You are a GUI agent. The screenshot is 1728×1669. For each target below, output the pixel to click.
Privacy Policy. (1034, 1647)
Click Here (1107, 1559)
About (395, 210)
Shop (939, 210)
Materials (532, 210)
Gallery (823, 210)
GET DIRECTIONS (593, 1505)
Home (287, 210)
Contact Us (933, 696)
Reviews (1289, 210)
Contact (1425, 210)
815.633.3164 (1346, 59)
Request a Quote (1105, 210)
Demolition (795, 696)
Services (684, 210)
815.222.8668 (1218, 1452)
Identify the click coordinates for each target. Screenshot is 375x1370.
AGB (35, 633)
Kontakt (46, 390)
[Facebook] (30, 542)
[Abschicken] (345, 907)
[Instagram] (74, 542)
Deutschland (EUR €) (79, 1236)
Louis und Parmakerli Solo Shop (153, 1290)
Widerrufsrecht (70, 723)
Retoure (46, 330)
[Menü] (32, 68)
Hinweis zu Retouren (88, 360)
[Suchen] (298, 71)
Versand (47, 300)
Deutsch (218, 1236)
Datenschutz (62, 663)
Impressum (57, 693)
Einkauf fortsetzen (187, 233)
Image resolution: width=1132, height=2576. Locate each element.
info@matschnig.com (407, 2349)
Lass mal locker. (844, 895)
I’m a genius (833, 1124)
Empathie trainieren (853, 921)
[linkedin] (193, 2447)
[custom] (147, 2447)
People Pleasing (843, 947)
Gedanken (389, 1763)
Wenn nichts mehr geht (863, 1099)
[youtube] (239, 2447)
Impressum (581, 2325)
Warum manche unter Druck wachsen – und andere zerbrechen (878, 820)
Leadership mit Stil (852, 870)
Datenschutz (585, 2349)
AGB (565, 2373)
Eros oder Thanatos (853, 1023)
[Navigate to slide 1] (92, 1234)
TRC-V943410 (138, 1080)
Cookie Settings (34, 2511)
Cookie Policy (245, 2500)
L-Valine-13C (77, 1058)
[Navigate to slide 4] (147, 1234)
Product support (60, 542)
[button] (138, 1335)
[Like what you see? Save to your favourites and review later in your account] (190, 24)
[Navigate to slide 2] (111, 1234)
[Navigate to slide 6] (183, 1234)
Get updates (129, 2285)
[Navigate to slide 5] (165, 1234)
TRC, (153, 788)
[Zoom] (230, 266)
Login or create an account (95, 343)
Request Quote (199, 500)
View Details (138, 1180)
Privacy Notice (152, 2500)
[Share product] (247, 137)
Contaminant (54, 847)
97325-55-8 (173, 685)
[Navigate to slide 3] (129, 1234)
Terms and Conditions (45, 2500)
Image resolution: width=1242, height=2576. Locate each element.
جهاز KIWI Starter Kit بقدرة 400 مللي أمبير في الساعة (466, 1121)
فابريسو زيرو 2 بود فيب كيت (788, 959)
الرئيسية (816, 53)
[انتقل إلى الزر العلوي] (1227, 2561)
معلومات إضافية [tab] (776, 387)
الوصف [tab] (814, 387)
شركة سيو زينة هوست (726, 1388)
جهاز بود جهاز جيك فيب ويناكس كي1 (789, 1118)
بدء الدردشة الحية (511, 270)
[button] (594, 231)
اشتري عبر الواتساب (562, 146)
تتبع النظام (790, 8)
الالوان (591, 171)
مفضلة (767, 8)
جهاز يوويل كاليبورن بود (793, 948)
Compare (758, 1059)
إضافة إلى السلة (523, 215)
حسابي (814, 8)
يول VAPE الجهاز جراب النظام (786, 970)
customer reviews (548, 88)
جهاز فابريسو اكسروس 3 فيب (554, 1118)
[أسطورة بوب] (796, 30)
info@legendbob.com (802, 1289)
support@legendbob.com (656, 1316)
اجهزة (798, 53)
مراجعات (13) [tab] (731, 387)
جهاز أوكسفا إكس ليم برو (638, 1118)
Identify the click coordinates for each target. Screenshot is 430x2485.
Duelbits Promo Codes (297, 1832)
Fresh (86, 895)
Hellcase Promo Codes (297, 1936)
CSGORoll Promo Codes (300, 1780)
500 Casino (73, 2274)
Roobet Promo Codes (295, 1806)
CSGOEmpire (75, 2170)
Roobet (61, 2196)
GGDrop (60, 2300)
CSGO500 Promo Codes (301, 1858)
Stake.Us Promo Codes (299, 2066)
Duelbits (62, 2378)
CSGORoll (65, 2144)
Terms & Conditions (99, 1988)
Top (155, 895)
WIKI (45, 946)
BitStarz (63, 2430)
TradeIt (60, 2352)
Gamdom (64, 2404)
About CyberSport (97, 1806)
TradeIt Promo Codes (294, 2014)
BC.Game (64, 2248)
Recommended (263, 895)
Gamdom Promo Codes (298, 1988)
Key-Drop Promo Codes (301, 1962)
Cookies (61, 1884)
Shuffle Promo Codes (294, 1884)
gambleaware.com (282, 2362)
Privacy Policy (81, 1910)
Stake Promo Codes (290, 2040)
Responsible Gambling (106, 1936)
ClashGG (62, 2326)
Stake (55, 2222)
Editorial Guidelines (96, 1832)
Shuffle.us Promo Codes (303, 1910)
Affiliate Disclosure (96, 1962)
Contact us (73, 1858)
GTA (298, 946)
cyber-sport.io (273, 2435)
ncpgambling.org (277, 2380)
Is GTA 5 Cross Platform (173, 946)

* * * * * * *

**YOUR TASK**
Each record should come back exactly as written.

**PROBLEM SOLUTION**
You are a GUI agent. The screenshot is 1728×1669. For each target below, output the pixel to click.
Privacy Policy. (1034, 1647)
Click Here (1107, 1559)
About (395, 210)
Shop (939, 210)
Materials (532, 210)
Gallery (823, 210)
GET DIRECTIONS (593, 1505)
Home (287, 210)
Contact Us (933, 696)
Reviews (1289, 210)
Contact (1425, 210)
815.633.3164 (1346, 59)
Request a Quote (1105, 210)
Demolition (795, 696)
Services (684, 210)
815.222.8668 (1218, 1452)
Identify the click coordinates for each target. Screenshot is 375x1370.
AGB (35, 633)
Kontakt (46, 390)
[Facebook] (30, 542)
[Abschicken] (345, 907)
[Instagram] (74, 542)
Deutschland (EUR €) (79, 1236)
Louis und Parmakerli Solo Shop (153, 1290)
Widerrufsrecht (70, 723)
Retoure (46, 330)
[Menü] (32, 68)
Hinweis zu Retouren (88, 360)
[Suchen] (298, 71)
Versand (47, 300)
Deutsch (218, 1236)
Datenschutz (62, 663)
Impressum (57, 693)
Einkauf fortsetzen (187, 233)
Image resolution: width=1132, height=2576. Locate each element.
info@matschnig.com (407, 2349)
Lass mal locker. (844, 895)
I’m a genius (833, 1124)
Empathie trainieren (853, 921)
[linkedin] (193, 2447)
[custom] (147, 2447)
People Pleasing (843, 947)
Gedanken (389, 1763)
Wenn nichts mehr geht (863, 1099)
[youtube] (239, 2447)
Impressum (581, 2325)
Warum manche unter Druck wachsen – und andere zerbrechen (878, 820)
Leadership mit Stil (852, 870)
Datenschutz (585, 2349)
AGB (565, 2373)
Eros oder Thanatos (853, 1023)
[Navigate to slide 1] (92, 1234)
TRC-V943410 (138, 1080)
Cookie Settings (34, 2511)
Cookie Policy (245, 2500)
L-Valine-13C (77, 1058)
[Navigate to slide 4] (147, 1234)
Product support (60, 542)
[button] (138, 1335)
[Like what you see? Save to your favourites and review later in your account] (190, 24)
[Navigate to slide 2] (111, 1234)
[Navigate to slide 6] (183, 1234)
Get updates (129, 2285)
[Navigate to slide 5] (165, 1234)
TRC, (153, 788)
[Zoom] (230, 266)
Login or create an account (95, 343)
Request Quote (199, 500)
View Details (138, 1180)
Privacy Notice (152, 2500)
[Share product] (247, 137)
Contaminant (54, 847)
97325-55-8 (173, 685)
[Navigate to slide 3] (129, 1234)
Terms and Conditions (45, 2500)
Image resolution: width=1242, height=2576. Locate each element.
جهاز KIWI Starter Kit بقدرة 400 مللي أمبير في الساعة (466, 1121)
فابريسو زيرو 2 بود فيب كيت (788, 959)
الرئيسية (816, 53)
[انتقل إلى الزر العلوي] (1227, 2561)
معلومات إضافية [tab] (776, 387)
الوصف [tab] (814, 387)
شركة سيو زينة هوست (726, 1388)
جهاز بود جهاز جيك فيب ويناكس كي1 (789, 1118)
بدء الدردشة الحية (511, 270)
[button] (594, 231)
اشتري عبر الواتساب (562, 146)
تتبع النظام (790, 8)
الالوان (591, 171)
مفضلة (767, 8)
جهاز يوويل كاليبورن بود (793, 948)
Compare (758, 1059)
إضافة إلى السلة (523, 215)
حسابي (814, 8)
يول VAPE الجهاز جراب النظام (786, 970)
customer reviews (548, 88)
جهاز فابريسو اكسروس 3 فيب (554, 1118)
[أسطورة بوب] (796, 30)
info@legendbob.com (802, 1289)
support@legendbob.com (656, 1316)
اجهزة (798, 53)
مراجعات (13) [tab] (731, 387)
جهاز أوكسفا إكس ليم برو (638, 1118)
Identify the click coordinates for each target. Screenshot is 430x2485.
Duelbits Promo Codes (297, 1832)
Fresh (86, 895)
Hellcase Promo Codes (297, 1936)
CSGORoll Promo Codes (300, 1780)
500 Casino (73, 2274)
Roobet Promo Codes (295, 1806)
CSGOEmpire (75, 2170)
Roobet (61, 2196)
GGDrop (60, 2300)
CSGO500 Promo Codes (301, 1858)
Stake.Us Promo Codes (299, 2066)
Duelbits (62, 2378)
CSGORoll (65, 2144)
Terms & Conditions (99, 1988)
Top (155, 895)
WIKI (45, 946)
BitStarz (63, 2430)
TradeIt (60, 2352)
Gamdom (64, 2404)
About CyberSport (97, 1806)
TradeIt Promo Codes (294, 2014)
BC.Game (64, 2248)
Recommended (263, 895)
Gamdom Promo Codes (298, 1988)
Key-Drop Promo Codes (301, 1962)
Cookies (61, 1884)
Shuffle Promo Codes (294, 1884)
gambleaware.com (282, 2362)
Privacy Policy (81, 1910)
Stake Promo Codes (290, 2040)
Responsible Gambling (106, 1936)
ClashGG (62, 2326)
Stake (55, 2222)
Editorial Guidelines (96, 1832)
Shuffle.us Promo Codes (303, 1910)
Affiliate Disclosure (96, 1962)
Contact us (73, 1858)
GTA (298, 946)
cyber-sport.io (273, 2435)
ncpgambling.org (277, 2380)
Is GTA 5 Cross Platform (173, 946)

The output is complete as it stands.